O evento integra um projeto nacional, composto por uma rede de 40 instituições de ensino superior articuladas para formar mais de 700 enfermeiras obstétricas pelo país, com foco prioritário nas regiões do interior. No Acre, o programa abrange turmas de especialização e residência voltadas para profissionais atuantes nas regionais do Alto Acre, Alto Purus, Baixo Acre, Tarauacá-Envira e Juruá.
“A Ufac cumpre o seu papel social ao ampliar a formação e capacitar profissionais que atuam em um momento tão ímpar quanto o nascimento de uma criança”, disse o reitor Josimar Ferreira. “Contamos com alunos de todas as regionais. Isso gera um efeito multiplicador: o profissional capacitado coordena equipes locais e eleva diretamente a qualidade do atendimento prestado à população pelo SUS.”

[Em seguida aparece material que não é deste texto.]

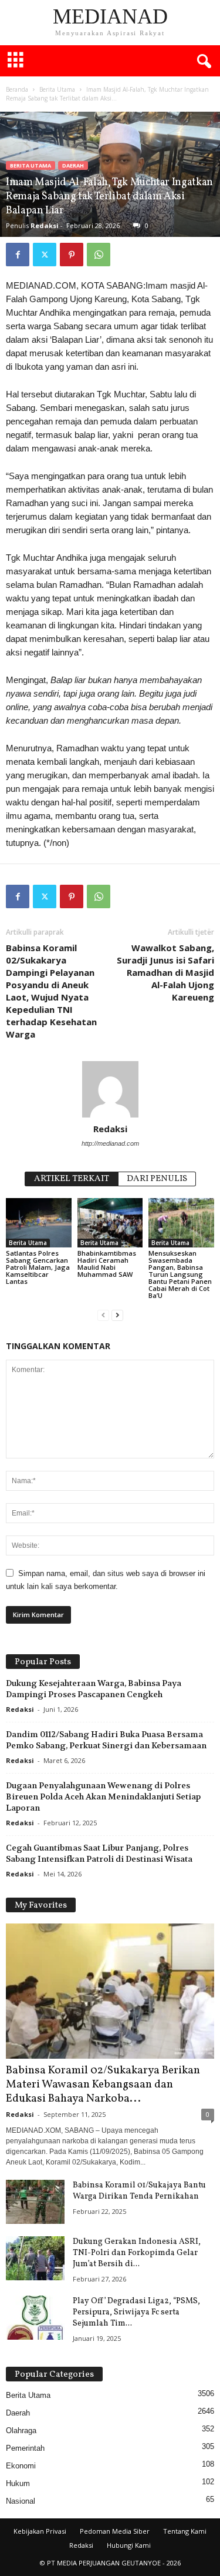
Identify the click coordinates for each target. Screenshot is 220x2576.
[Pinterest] (71, 254)
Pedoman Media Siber (115, 2531)
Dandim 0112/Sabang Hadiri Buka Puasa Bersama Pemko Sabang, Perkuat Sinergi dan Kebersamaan (106, 1740)
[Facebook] (17, 254)
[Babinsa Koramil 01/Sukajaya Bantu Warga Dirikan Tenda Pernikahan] (35, 2202)
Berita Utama (57, 89)
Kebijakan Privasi (39, 2531)
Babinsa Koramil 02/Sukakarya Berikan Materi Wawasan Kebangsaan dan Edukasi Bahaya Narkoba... (103, 2084)
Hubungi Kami (129, 2545)
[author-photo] (110, 1089)
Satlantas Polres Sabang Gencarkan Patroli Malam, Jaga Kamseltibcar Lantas (38, 1267)
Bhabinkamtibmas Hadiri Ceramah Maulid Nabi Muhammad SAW (106, 1264)
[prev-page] (103, 1315)
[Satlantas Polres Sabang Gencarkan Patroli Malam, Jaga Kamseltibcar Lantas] (39, 1222)
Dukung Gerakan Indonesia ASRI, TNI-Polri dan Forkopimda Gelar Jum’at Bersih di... (137, 2253)
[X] (44, 254)
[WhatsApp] (98, 254)
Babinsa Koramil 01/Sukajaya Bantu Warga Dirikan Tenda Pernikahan (139, 2191)
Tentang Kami (185, 2531)
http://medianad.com (110, 1143)
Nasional (20, 2501)
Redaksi (45, 225)
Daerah (73, 165)
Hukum (18, 2483)
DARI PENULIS (157, 1179)
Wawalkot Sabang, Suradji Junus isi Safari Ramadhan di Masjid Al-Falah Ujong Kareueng (165, 972)
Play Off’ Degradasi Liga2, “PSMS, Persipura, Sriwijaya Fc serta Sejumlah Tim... (136, 2312)
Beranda (17, 89)
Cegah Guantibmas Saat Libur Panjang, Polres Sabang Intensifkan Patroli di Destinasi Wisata (99, 1853)
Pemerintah (25, 2448)
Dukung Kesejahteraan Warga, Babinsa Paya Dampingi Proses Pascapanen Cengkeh (93, 1689)
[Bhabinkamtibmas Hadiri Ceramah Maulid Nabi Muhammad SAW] (110, 1222)
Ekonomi (21, 2465)
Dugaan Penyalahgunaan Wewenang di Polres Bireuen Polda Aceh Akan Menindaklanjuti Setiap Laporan (103, 1796)
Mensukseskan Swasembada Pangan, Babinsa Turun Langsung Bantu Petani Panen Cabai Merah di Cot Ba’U (180, 1274)
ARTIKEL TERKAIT (71, 1179)
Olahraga (21, 2430)
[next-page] (117, 1315)
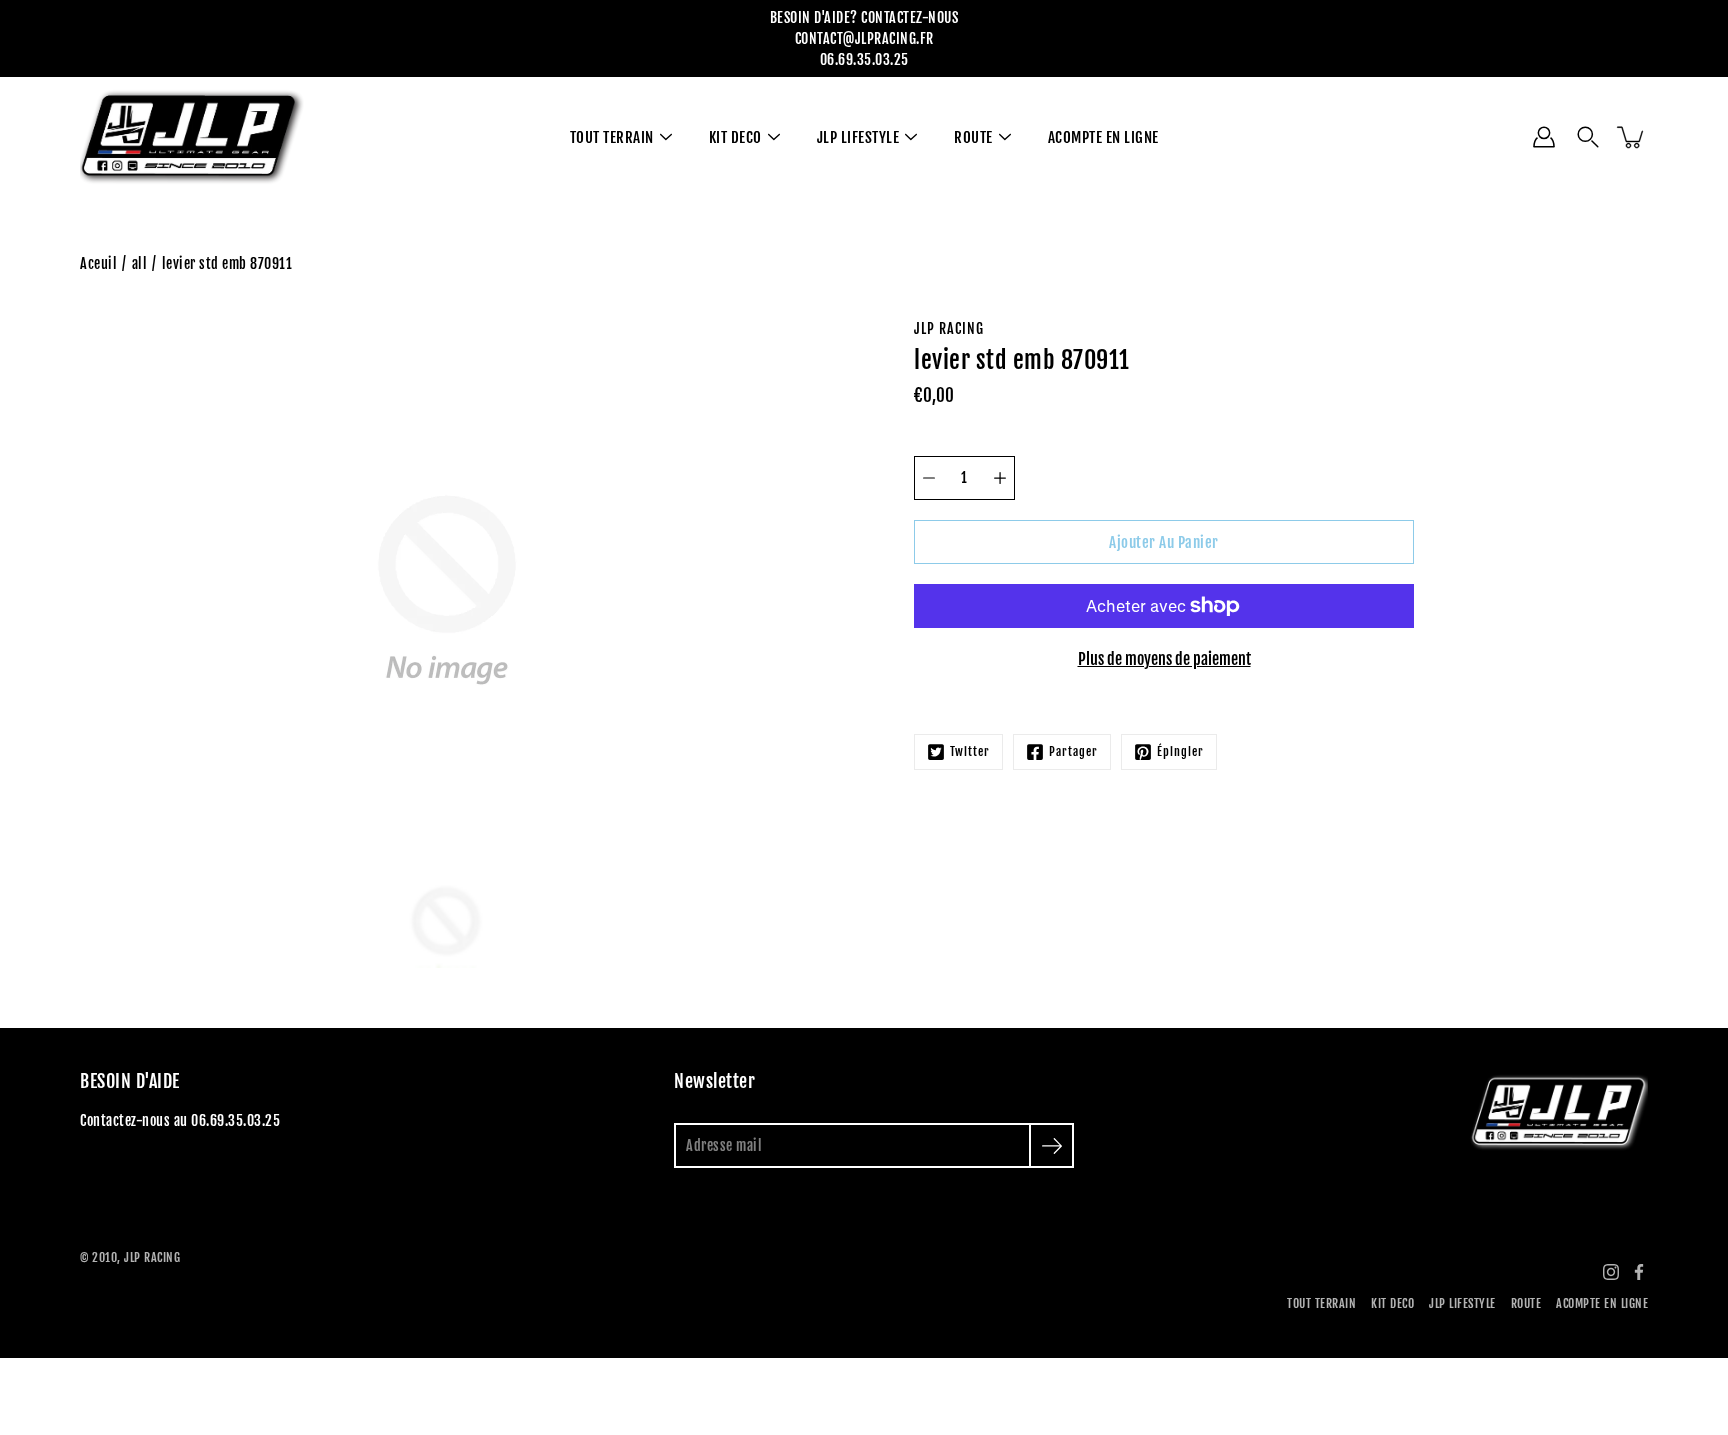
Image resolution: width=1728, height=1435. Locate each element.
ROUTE (973, 137)
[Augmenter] (1000, 478)
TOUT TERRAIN (612, 137)
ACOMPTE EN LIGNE (1103, 137)
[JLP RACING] (192, 137)
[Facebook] (1639, 1272)
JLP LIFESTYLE (858, 137)
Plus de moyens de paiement (1164, 659)
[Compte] (1544, 137)
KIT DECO (735, 137)
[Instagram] (1611, 1272)
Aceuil (98, 263)
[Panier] (1632, 137)
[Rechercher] (1588, 137)
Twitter (970, 751)
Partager (1073, 751)
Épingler (1180, 751)
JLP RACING (152, 1257)
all (140, 263)
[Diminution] (929, 478)
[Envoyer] (1051, 1145)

A coordenadora das formações no Estado e professora da Ufac, Sheley Borges, destacou a necessidade de repensar a prática profissional para garantir um cuidado humanizado e seguro. “A intencionalidade da nossa formação é reduzir a mortalidade materna e neonatal e alcançar as mulheres em uma dimensão em que sejam respeitadas. Queremos garantir que as escolhas não ocorram por medo, como optar por uma cesariana sem compreender que é uma cirurgia de grande porte.”
A coordenadora nacional do curso de especialização em Enfermagem Obstétrica da Rede Alyne, vinculada à Universidade Federal de Minas Gerais, Kleyde Ventura, ressaltou a relevância estratégica da parceria com a Ufac. “No Acre, vivemos uma condição muito especial, pois, com exceção de uma aluna, todas as especializadas são do interior. Estamos interiorizando e descentralizando os modos de formar, abordando o trabalho multiprofissional e a articulação de redes para garantir assistência de qualidade e direitos assegurados.”
Também participaram do seminário o promotor de Justiça do MP-AC, Gláucio Oshiro; o coordenador do curso de Enfermagem da Ufac, João Francalino; e o epidemiologista Serafim Salgado, coordenador das metodologias aplicadas no programa de formação.